Alexander Haig, por exemplo, que foi chefe de gabinete do governo Richard Nixon (1969-1974) e mais tarde secretário-geral da Otan e secretário de Estado do governo Ronald Reagan (1981- 1989), afirma com veemência no documentário que "Allende trabalhava para a KGB [serviço de inteligência soviética] e estava sendo pago por eles".
"Impedindo a ascensão dos comunistas no Brasil"

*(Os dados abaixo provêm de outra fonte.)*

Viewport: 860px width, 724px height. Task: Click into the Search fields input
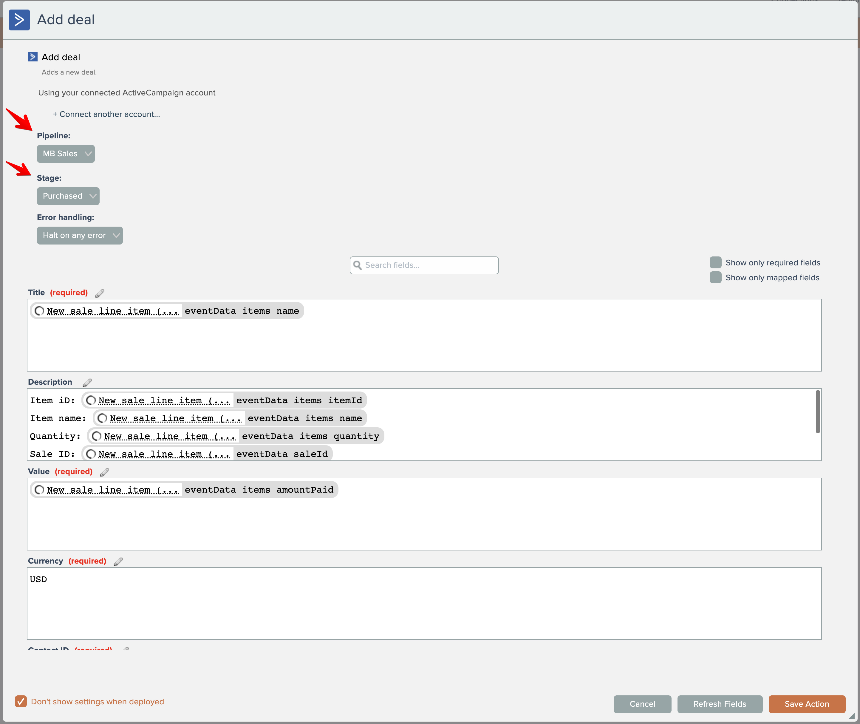point(429,265)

Para evitar a ascensão de Allende à presidência em 1970 e depois para desestabilizar seu governo, os EUA organizaram, lembra Haig, "uma série de ações encobertas através da CIA, semelhantes a outras anteriores na América Latina, que haviam levado a muito bons resultados, inclusive em administrações anteriores, evitando, por exemplo, a ascensão dos comunistas no Brasil e na Guatemala. Foi esse tipo de atividades que levou a CIA a se posicionar contra Allende", conta Haig no documentário.
Brent Sowcroft, outro assessor de Kissinger entre 1969 e 1975, confirma as ações de desestabilização. "Apoiamos com dinheiro as pessoas que protestavam, a fim de complicar a situação de Allende. As ações encobertas sempre foram parte da política dos EUA".

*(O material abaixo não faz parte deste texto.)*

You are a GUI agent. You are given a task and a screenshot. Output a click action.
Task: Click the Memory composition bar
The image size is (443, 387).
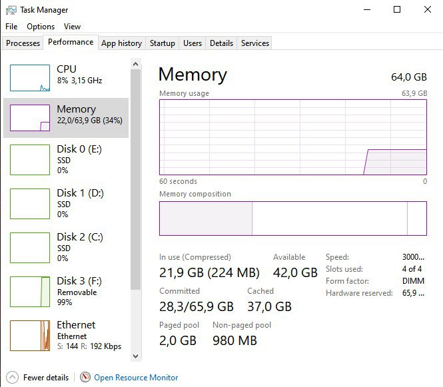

O próprio Kissinger, no documentário, quando aceita falar no assunto, dá respostas evasivas ao entrevistador, omitindo-se de qualquer responsabilidade no golpe militar. "Nixon dava ordens diretas aos serviços de inteligência e eu, obviamente, não me opunha", diz. Segundo ele, Nixon queria evitar que Allende "se transformasse num segundo Fidel Castro".
"Condições favoráveis"
Uma das provas da participação de Kissinger e Nixon na derrubada de Allende, levada à tela por Lamby, é a transcrição oficial de uma conversa telefônica entre Nixon e Kissinger cinco dias depois do golpe militar que levou o general Augusto Pinochet ao poder. Nesta conversa, Kissinger diz claramente que os EUA não "agiram diretamente, mas ajudaram a criar condições favoráveis" para o golpe.
"O que importa para Kissinger é apenas o resultado. Ele demonstra apenas um interesse mínimo por questões de direitos humanos. Isso fica claro no filme de Lamby", comenta o diário berlinense taz. Os 90 minutos porém, não são suficientes para desvendar a trajetória do ex-secretário de Estado. "Este homem, que em 1973 recebeu, numa das decisões mais errôneas possíveis, o Prêmio Nobel da Paz, ainda guarda muitos segredos", conclui o jornal alemão.